Large Language Model-Assisted UAV Operations and Communications: A Multifaceted Survey and Tutorial
Yousef Emami, Hao Zhou, Radha Reddy, Atefeh Hajijamali Arani, Biliang Wang, Kai Li, Luis Almeida, Zhu Han
TL;DR
This survey investigates how Large Language Models (LLMs) and Multimodal LLMs (MLLMs) can augment UAV operations and communications, proposing a unified framework that links perception, planning, and control through cross-modal reasoning. It taxonomyzes LLM adaptation (pretraining, fine-tuning, RAG, and prompting) and highlights practical deployment across edge, on-device, and hybrid architectures, including techniques to extend context and ground outputs in domain knowledge.
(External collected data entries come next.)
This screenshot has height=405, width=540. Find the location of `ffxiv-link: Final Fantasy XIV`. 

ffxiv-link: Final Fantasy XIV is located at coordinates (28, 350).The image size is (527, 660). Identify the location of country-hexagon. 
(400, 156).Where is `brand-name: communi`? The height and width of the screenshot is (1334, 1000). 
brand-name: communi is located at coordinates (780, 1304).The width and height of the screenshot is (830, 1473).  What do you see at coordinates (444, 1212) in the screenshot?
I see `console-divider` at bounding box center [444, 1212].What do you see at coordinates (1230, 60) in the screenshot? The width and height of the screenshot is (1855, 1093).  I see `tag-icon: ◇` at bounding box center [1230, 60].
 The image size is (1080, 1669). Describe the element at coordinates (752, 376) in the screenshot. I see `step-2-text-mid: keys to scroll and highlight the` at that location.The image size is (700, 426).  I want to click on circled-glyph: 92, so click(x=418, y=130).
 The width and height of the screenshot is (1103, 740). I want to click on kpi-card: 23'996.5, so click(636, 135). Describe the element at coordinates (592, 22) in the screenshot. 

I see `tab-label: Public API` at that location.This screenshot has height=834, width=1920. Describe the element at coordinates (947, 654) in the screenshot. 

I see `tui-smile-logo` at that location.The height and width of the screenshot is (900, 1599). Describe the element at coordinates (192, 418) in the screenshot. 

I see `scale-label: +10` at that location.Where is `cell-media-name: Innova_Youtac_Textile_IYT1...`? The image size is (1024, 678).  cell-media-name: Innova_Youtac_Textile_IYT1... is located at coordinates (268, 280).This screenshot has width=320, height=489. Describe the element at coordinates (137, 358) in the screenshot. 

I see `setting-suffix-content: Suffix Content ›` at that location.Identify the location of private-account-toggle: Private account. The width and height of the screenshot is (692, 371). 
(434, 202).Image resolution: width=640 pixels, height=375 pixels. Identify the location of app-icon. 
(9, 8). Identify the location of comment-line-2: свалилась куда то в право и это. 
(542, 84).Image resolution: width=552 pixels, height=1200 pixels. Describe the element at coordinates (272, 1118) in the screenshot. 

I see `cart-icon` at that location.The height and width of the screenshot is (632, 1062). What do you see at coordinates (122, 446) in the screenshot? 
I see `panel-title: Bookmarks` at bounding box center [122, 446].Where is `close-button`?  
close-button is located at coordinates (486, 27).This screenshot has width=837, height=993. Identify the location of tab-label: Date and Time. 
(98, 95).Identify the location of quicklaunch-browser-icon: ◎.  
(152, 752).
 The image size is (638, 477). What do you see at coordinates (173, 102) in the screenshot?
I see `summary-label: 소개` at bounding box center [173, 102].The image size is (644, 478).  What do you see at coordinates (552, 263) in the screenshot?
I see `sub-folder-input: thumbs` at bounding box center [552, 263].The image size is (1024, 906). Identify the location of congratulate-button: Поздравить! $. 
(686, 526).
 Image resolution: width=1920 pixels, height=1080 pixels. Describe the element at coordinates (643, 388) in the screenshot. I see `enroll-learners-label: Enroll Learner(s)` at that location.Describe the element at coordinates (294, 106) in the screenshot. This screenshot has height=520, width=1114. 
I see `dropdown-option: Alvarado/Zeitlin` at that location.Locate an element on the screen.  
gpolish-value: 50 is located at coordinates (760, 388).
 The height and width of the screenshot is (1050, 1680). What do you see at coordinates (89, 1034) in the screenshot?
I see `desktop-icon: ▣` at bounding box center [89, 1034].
The paper then details LLM-enabled UAV navigation, swarm coordination, safety, network optimization, and the emergence of MLLMs for vision–language guidance, with case studies, benchmarks (e.g., UAVBench, UAVThreatBench, AirCopBench), and a discussion of ethical, safety, and environmental considerations. Finally, it outlines near-, mid-, and long-term trends toward domain-specific UAV LLMs, edge-enabled inference, self-improving systems, and sustainable AI infrastructure, underscoring the practical and societal impact of intelligent, responsible aerial systems.
Abstract
Uncrewed Aerial Vehicles (UAVs) are widely deployed across diverse applications due to their mobility and agility. Recent advances in Large Language Models (LLMs) offer a transformative opportunity to enhance UAV intelligence beyond conventional optimization-based and learning-based approaches. By integrating LLMs into UAV systems, advanced environmental understanding, swarm coordination, mobility optimization, and high-level task reasoning can be achieved, thereby allowing more adaptive and context-aware aerial operations. This survey systematically explores the intersection of LLMs and UAV technologies and proposes a unified framework that consolidates existing architectures, methodologies, and applications for UAVs. We first present a structured taxonomy of LLM adaptation techniques for UAVs, including pretraining, fine-tuning, Retrieval-Augmented Generation (RAG), and prompt engineering, along with key reasoning capabilities such as Chain-of-Thought (CoT) and In-Context Learning (ICL). We then examine LLM-assisted UAV communications and operations, covering navigation, mission planning, swarm control, safety, autonomy, and network management. After that, the survey further discusses Multimodal LLMs (MLLMs) for human-swarm interaction, perception-driven navigation, and collaborative control. Finally, we address ethical considerations, including bias, transparency, accountability, and Human-in-the-Loop (HITL) strategies, and outline future research directions. Overall, this work positions LLM-assisted UAVs as a foundation for intelligent and adaptive aerial systems.